Finding the Right Match
To help companies select the right change leaders, Deschamps outlines four common innovation strategies and the type of leadership that each requires:
- New product or service. Creating a totally new product that falls outside the scope of existing business units requires the leadership of a top executive who can wield influence with senior management to support the innovation through the usual corporate decision processes and investment hurdles. At 3M, such leaders are called “executive champions,” and their selection is based on their commitment to innovation and ability to guide a new product from idea to market. Deschamps calls them “no-nonsense mentors,” because their job requires not only good coaching skills, but also a keen awareness of market realities and the ability to make the new venture team face up to them.

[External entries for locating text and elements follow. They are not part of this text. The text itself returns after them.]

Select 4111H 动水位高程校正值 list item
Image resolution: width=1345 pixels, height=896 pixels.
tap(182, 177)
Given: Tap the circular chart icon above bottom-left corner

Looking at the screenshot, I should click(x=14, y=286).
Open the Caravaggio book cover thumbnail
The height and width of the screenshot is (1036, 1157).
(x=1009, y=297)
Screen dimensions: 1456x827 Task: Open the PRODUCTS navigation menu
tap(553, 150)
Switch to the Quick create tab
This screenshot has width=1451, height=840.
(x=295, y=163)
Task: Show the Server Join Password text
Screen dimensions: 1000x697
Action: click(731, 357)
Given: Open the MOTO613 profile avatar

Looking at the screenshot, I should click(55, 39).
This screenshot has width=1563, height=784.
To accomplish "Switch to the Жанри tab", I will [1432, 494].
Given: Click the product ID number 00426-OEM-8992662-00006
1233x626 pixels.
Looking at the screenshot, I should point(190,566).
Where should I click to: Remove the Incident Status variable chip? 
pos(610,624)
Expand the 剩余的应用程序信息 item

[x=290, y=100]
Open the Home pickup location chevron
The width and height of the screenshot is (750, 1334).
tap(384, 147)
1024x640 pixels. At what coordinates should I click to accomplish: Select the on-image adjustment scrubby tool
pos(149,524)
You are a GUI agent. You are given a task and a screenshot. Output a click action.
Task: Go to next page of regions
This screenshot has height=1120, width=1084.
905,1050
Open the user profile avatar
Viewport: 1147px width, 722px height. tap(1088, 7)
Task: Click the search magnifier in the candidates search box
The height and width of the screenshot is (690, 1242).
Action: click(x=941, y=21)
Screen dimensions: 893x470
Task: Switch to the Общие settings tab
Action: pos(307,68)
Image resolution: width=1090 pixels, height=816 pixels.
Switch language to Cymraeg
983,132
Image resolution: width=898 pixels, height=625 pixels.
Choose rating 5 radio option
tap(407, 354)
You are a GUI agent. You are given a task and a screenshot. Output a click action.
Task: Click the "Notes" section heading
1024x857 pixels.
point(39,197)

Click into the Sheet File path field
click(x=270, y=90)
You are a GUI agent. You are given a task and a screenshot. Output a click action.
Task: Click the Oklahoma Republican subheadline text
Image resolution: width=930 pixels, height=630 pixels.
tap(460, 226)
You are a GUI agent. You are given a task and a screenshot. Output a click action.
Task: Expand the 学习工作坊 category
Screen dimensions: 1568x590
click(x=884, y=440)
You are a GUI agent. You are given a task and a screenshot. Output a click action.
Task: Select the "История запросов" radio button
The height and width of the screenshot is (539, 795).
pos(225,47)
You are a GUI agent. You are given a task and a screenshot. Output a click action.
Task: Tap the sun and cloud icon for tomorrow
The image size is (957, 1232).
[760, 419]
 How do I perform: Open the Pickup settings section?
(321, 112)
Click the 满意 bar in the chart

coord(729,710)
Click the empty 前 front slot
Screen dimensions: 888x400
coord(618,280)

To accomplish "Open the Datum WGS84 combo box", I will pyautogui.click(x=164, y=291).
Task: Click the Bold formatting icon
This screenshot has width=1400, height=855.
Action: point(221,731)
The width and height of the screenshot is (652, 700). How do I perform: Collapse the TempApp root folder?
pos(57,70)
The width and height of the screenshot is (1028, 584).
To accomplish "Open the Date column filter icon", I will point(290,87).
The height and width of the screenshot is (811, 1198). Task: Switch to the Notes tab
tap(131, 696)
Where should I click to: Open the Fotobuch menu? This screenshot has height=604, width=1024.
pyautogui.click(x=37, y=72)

- New business model. Innovative business models often entail major, and sometimes disruptive, changes in how a company works with its suppliers and partners. So leaders of these efforts must be experienced negotiators who can forcefully defend the new model against established ways of doing business. “Pragmatic architect” is the term Deschamps uses to describe them. They need the vision to conceive, down to the finest detail, a new and fully operating business system, as well as the implementation skills to coordinate the input of various suppliers and partners.
- Better customer solutions. Developing and marketing new customer solutions, by bundling products or by coordinating services across business units, often requires firm, top-down leadership, especially when new structures or ventures are created. But other capabilities are equally important, says Deschamps. These change leaders must also possess the sensitivity and charisma needed to orchestrate a diverse group of performers across the company and the ability to instill in staffers a deep understanding of unmet customer needs and a desire to enrich the customer’s experience with the company.
Improved products or services. This is the most common change strategy, in which companies seek to gain advantage with customers by making incremental improvements in the quality or cost of their products. Since this type of innovation usually works best in a bottom-up mode, it requires leaders who are good at promoting a culture of innovation. But they must also have stamina, says Deschamps, because improvements are often ongoing during protracted product battles, and good training skills, to make sure staffers can deliver quality performance reliably. “Leaders of such efforts have to have the characteristics of tough sports coaches,” he adds, “being demanding yet supportive.”